Anche al lupo, l’altro co-protagonista insieme all’orso ed al camoscio delle vicende faunistiche del Parco in quegli anni, venne attribuito lo stesso status di sottospecie con il nome di Canis lupus italicus Altobello 1921.
Ma il declino della transumanza, in un quadro di generale impoverimento della montagna abruzzese, iniziato già con la censuazione del Tavoliere nel 1806 e la conseguente trasformazione dell’allevamento ovino da industria ad economia di sussistenza, fecero del lupo un comodo capro espiatorio.
Sipari, che ben conosceva gli umori di quella società pastorale, intravide subito la possibilità di acquisire consensi puntando l’indice accusatore sul predatore.

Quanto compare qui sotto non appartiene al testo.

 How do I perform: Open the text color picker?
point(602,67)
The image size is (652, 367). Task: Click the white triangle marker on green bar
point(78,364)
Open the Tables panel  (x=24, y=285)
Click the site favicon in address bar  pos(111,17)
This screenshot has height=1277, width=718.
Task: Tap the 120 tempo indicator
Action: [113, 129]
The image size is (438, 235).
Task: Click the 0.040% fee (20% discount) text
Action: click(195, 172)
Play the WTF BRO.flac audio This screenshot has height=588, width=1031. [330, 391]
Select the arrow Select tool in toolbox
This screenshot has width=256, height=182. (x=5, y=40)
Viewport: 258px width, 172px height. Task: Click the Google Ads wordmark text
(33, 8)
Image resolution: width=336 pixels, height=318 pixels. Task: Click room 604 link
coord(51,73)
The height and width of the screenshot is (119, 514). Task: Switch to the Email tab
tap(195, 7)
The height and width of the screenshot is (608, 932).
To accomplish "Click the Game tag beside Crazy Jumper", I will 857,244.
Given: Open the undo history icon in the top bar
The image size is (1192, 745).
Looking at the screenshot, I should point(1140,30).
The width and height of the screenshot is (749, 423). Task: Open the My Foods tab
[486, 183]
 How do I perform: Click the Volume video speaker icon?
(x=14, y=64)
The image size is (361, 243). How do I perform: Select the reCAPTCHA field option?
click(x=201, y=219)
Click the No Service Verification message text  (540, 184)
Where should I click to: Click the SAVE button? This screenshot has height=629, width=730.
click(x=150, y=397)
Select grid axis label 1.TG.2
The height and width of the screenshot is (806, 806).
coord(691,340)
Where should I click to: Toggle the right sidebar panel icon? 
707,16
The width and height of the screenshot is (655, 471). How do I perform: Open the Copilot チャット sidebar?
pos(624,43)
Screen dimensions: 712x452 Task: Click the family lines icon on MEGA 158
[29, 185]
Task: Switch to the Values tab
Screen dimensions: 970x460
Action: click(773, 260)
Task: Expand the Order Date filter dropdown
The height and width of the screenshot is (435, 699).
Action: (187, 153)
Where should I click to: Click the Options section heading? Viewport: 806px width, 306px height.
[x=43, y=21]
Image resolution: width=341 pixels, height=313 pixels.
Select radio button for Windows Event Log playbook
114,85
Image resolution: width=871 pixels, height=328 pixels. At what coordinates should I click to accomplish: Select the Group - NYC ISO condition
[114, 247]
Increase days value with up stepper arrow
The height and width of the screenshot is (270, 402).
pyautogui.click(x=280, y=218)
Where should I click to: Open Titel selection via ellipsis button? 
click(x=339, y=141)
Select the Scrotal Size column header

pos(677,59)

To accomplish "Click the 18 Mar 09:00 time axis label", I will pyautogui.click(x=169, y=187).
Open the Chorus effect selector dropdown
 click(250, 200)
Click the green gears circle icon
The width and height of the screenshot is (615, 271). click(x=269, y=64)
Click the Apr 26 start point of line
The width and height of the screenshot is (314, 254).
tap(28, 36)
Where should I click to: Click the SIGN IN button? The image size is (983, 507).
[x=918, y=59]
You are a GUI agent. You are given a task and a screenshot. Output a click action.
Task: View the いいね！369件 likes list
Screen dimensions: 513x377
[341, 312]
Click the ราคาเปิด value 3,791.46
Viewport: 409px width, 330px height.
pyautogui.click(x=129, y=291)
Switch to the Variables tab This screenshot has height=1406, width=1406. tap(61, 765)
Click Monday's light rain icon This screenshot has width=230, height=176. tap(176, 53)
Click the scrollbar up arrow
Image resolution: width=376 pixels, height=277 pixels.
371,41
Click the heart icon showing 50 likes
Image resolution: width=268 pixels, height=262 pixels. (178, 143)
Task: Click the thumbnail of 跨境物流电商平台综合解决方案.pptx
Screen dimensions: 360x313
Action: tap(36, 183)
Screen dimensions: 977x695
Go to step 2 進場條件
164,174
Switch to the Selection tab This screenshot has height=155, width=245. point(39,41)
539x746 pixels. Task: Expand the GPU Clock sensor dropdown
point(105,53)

Oltre ai danni inferti agli armenti, al lupo venne addossata la responsabilità della mancata crescita delle popolazioni di camoscio, capriolo e, perfino, di orso. Fu fatto oggetto di una feroce campagna di sterminio incentivata con la corresponsione di premi, al punto che il primo atto del Direttorio Provvisorio fu l’istituzione, nel marzo del 1922, di un premio di 150 lire per ogni esemplare adulto abbattuto.
Avvenne così che dal 1° giugno 1923 al 30 novembre del 1932 furono uccisi 209 lupi di cui 84 maschi, 82 femmine e 43 cuccioli.
Lo sterminio del lupo e la sostituzione della selezione naturale con quella umana, costituirono le linee guida della politica faunistica della nascente Istituzione.
La salvezza dell’orso e del camoscio quindi mobilitarono il mondo scientifico dell’epoca, con un movimento di opinione di cui Sipari si avvalse con abilità per cogliere il risultato da lui lungamente inseguito: l’istituzione del Parco nazionale d’Abruzzo ed il conseguente sviluppo della Valle.
Sviluppo che, nella sua visione, era più strettamente collegato al turismo che non alla salvaguardia della fauna e della flora, come da lui stesso ammesso in più di una corrispondenza.
Ma è altrettanto evidente che senza Sipari, la sua autorevolezza, la sua conoscenza di uomini e vicende della Valle, la sua abilità politica e la sua grande determinazione, non sarebbero certo state sufficienti l’orografia accidentata ed il secolare isolamento della Valle, per consegnarci oggi quel patrimonio di natura e cultura rappresentato dal Parco d’Abruzzo.